Agora nos anunciam outros novos bugs. Um deles, tecnológico quanto o outro que não aconteceu, nos ameaça embaralhar os endereços na internet, isto porque o sistema criado há 30 anos está nas últimas, e tudo indica não suportará a crescente demanda.

Os outros maus agouros a nos ameaçar seriam mais que bugs. Seriam, em resumo, o fim, o fim do mundo mesmo. Sim, outra vez.

Como no processo das formigas, afinal condenadas à morte por furto de farinha no Convento e os padres do Júri na duvida, discutindo se elas deveriam morrer no aquecimento global de uma fogueira ou se na geleira de um tanque por afogamento, nós todos, comuns mortais deste milênio, ainda não sabemos direito como será a nossa hora final.
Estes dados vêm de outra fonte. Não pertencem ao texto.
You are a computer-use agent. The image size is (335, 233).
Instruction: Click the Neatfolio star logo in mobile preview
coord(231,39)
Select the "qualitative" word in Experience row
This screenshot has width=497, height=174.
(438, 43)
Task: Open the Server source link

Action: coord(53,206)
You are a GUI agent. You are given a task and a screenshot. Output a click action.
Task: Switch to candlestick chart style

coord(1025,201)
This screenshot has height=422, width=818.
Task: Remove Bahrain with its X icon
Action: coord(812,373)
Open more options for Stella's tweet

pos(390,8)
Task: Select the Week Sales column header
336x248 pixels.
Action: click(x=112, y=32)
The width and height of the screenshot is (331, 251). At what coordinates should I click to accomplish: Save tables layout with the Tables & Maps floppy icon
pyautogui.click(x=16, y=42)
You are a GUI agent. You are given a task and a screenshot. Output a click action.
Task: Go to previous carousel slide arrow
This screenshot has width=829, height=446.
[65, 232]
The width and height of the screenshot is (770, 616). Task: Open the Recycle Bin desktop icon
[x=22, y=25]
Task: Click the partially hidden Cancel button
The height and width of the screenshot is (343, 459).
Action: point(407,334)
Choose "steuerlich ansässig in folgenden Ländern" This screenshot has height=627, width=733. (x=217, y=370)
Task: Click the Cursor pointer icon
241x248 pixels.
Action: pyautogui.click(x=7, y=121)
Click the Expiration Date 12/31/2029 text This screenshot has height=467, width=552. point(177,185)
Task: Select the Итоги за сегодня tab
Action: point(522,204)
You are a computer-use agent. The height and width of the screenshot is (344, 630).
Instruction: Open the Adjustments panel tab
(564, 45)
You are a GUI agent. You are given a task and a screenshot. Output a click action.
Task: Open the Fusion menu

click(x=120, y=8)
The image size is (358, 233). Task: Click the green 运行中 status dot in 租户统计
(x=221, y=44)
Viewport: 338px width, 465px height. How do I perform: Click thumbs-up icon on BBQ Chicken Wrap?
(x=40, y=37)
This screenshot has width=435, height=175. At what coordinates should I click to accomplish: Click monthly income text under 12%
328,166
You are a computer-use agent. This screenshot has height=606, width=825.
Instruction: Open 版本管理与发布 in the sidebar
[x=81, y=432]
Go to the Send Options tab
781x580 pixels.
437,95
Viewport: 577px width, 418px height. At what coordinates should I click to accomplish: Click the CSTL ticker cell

A turma do partido verde antevê um tremendo barato, um aquecimento global, as geleiras da antártica se derretendo e nós por aqui no maior suor do mundo esperando os dois Zecas, calma, estou falando do Pagodinho e do Baleiro para o grand finale com o Samba do Aprouche. (Na hora do lanche / eu ando de ferry boat).

Do Japão vem uma proposta muito criativa para se deixar para depois, digamos, empurrar com a barriga, o temido fim do mundo. Já se articula por lá o Dia Mundial do Pulo. A humanidade inteira num mesmo dia e hora dará mil pulos de onde estiver. Assim, todos juntos, mudaremos a órbita da terra acabando-se com o aquecimento global.

Fala-se também nuns manuscritos nos quais Isaac Newton ao decodificar o Livro de Daniel concluiu que o mundo vai acabar em 2060. Outros falam 22.11.2012. Sai pra lá, carnaval. As Centúrias de Nostradamos voltam a ser lembradas por causa de um Grande Rei do Terror, que estaria a caminho de nossas vidas. Mas eles já são tantos e em todo lugar.

Nas cavernas de um povoado na Rússia há uma seita prometendo o fim do mundo para maio de 2008. Não boto fé. Nas areias do Calhau, outra seita já anunciou o fim do mundo para o doutor Jackson em agosto, que já passou. Depois, começaram até a distribuir cargos do Governo garantindo que ele cairia em outubro, que também já passou.

Em Portugal, já se fala que o fim do mundo vai ser com um asteróide de 320 metros que, como naquela manchete do Jornal de Bolso, se vai cair no Atlântico, pode cair até no Calhau. Cuidado Lobão com essas minas e essas energias, elas podem te eletrocutar.